#### Problem
Show each line of the records containing the string "link". Case matters.

━━━

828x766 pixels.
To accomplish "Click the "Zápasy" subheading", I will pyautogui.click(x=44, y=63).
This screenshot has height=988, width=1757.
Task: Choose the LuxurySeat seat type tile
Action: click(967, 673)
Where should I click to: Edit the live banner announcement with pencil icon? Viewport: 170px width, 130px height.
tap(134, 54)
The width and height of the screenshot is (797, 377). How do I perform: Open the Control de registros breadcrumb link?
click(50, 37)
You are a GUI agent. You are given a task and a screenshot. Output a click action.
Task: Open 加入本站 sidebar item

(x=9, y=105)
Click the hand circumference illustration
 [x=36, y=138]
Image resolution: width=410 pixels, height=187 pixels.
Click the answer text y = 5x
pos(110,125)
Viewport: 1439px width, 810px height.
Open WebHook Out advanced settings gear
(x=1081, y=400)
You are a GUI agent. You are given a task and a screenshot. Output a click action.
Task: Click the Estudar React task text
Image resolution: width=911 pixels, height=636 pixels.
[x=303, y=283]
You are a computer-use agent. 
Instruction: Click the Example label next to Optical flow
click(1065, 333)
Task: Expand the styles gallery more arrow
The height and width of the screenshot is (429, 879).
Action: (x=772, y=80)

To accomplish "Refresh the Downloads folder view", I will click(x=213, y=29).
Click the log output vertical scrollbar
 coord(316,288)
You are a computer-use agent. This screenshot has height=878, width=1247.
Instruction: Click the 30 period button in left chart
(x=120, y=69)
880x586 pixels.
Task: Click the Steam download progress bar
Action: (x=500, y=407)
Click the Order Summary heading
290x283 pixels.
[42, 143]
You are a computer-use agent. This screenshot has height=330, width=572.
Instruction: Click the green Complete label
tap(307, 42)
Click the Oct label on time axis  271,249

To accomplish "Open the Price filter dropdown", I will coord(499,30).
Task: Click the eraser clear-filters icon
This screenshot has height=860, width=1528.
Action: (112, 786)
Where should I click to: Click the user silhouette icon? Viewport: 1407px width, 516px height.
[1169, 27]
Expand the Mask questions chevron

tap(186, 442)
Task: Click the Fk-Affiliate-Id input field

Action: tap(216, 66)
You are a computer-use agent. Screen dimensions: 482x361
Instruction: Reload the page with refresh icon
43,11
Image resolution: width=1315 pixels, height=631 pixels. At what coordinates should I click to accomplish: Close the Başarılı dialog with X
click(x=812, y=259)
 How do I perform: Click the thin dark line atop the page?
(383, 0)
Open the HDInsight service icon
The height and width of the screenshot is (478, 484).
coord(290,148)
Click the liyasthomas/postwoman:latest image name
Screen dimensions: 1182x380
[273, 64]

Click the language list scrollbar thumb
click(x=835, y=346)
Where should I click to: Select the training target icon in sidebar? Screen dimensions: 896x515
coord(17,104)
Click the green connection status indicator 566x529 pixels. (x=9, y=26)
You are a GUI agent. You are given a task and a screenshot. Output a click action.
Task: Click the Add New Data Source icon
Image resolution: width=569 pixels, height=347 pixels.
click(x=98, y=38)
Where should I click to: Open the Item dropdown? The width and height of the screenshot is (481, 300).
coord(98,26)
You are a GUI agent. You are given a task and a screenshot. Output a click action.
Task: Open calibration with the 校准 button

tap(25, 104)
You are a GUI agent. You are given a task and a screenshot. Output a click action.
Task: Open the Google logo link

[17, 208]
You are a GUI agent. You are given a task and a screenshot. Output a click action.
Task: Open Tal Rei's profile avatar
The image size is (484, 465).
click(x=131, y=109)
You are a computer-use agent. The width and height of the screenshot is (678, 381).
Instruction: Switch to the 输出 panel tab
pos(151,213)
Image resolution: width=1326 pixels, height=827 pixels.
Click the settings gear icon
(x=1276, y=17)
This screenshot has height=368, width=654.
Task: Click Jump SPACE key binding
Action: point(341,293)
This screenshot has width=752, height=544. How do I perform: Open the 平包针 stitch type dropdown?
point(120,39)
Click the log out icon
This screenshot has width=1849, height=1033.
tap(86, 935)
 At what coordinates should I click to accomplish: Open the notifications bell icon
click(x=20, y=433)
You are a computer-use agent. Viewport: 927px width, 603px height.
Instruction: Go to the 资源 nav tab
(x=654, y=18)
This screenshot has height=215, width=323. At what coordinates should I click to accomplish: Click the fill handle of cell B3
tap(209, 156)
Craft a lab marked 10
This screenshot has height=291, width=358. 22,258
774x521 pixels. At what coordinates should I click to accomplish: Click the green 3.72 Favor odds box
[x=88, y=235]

━━━

#### Answer to the task
The width and height of the screenshot is (797, 377). How do I perform: Open the Control de registros breadcrumb link?
Task: Open the Google logo link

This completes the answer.